Cannot RDP to server after upgrading for TLS 1.2

Document ID : KB000121401
Last Modified Date : 20/11/2018
Show Technical Document Details
Issue:
Upgraded server to support TLS 1.2. Cannot connect to the server via PAM RDP; however, RDP from the desktop works fine.
Environment:
PAM 3.1.1
Resolution:
The cipher suite was disabled during the server upgrade.  Once it was re-enabled, PAM RDP worked again.
Additional Information:
 As of release 2.6, the RDP client (the applet) supports TLS 1.2 connections and supports the TLS_RSA_WITH_AES_256_CBC_SHA256 cipher suite. 

In 3.2 we introduced forward secrecy for the RDP applet: 
The RDP client applet supports TLS 1.2 connections and supports the TLS_RSA_WITH_AES_256_CBC_SHA256 cipher suite.
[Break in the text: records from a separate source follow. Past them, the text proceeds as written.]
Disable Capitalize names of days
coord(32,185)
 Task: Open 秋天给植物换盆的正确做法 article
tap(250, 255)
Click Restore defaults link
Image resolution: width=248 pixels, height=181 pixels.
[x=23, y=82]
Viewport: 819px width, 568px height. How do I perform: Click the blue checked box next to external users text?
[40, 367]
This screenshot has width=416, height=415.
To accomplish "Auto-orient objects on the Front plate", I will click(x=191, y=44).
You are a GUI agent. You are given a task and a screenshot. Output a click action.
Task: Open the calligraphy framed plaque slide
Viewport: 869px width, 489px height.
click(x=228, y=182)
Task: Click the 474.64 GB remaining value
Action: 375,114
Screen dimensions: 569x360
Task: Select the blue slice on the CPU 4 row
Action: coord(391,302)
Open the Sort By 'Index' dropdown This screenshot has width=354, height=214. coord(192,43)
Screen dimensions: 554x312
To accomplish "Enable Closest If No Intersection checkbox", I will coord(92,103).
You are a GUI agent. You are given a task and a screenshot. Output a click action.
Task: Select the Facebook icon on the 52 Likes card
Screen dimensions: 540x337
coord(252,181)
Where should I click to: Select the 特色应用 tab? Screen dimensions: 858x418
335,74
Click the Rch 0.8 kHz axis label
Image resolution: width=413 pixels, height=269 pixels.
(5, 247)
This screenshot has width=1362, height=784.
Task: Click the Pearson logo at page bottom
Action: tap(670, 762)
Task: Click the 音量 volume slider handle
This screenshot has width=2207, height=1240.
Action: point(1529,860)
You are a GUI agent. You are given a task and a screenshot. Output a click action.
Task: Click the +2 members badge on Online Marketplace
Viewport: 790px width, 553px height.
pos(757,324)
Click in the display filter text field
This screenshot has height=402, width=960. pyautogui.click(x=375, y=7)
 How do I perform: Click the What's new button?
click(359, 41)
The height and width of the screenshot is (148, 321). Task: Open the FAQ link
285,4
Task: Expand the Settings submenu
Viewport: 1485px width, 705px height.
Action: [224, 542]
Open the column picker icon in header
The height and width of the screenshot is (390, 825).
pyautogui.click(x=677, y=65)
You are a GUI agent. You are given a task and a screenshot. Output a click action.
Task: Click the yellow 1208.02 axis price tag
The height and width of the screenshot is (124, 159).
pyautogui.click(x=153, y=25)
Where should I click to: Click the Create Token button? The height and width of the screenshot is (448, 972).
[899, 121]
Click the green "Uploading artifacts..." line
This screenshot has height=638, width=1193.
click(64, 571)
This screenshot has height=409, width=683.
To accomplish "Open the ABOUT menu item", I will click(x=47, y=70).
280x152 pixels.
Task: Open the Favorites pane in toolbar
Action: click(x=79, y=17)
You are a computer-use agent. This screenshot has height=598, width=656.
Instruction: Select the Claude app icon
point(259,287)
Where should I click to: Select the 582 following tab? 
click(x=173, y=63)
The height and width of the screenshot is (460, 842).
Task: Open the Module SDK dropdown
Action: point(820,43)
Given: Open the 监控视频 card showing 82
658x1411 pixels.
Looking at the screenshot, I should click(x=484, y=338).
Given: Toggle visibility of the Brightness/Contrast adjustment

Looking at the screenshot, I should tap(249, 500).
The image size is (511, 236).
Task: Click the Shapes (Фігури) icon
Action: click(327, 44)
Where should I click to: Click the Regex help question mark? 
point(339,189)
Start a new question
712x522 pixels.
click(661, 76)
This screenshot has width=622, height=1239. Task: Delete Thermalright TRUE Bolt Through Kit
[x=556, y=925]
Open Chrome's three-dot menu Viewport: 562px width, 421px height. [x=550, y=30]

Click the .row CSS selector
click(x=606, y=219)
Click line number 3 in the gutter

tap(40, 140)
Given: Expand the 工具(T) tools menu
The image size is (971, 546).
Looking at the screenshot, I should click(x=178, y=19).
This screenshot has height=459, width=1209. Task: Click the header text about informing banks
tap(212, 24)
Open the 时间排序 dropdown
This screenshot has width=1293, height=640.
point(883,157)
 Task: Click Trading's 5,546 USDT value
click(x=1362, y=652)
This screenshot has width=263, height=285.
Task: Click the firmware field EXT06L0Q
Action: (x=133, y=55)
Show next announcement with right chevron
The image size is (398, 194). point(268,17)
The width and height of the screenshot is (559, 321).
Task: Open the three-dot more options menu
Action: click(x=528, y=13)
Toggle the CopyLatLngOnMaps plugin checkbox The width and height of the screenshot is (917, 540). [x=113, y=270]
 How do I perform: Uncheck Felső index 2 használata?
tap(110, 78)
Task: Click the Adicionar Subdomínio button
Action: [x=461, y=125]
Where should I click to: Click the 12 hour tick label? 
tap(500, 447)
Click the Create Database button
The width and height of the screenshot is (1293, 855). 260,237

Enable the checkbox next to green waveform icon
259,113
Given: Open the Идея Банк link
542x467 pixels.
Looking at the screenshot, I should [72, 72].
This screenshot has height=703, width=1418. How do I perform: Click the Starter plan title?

The RDP Client also supports forward secrecy using the following supported cipher suites: 

TLS_DHE_RSA_WITH_AES_128_GCM_SHA256 
TLS_ECDHE_ECDSA_WITH_AES_256_GCM_SHA384. 

Starting with 3.2, for the highest level of security, ensure your RDP server (target Windows Device) is configured to use forward secrecy with TLS 1.2 communication. 

If you are on 3.1.1, your server has to support the TLS_RSA_WITH_AES_256_CBC_SHA256 cipher suite.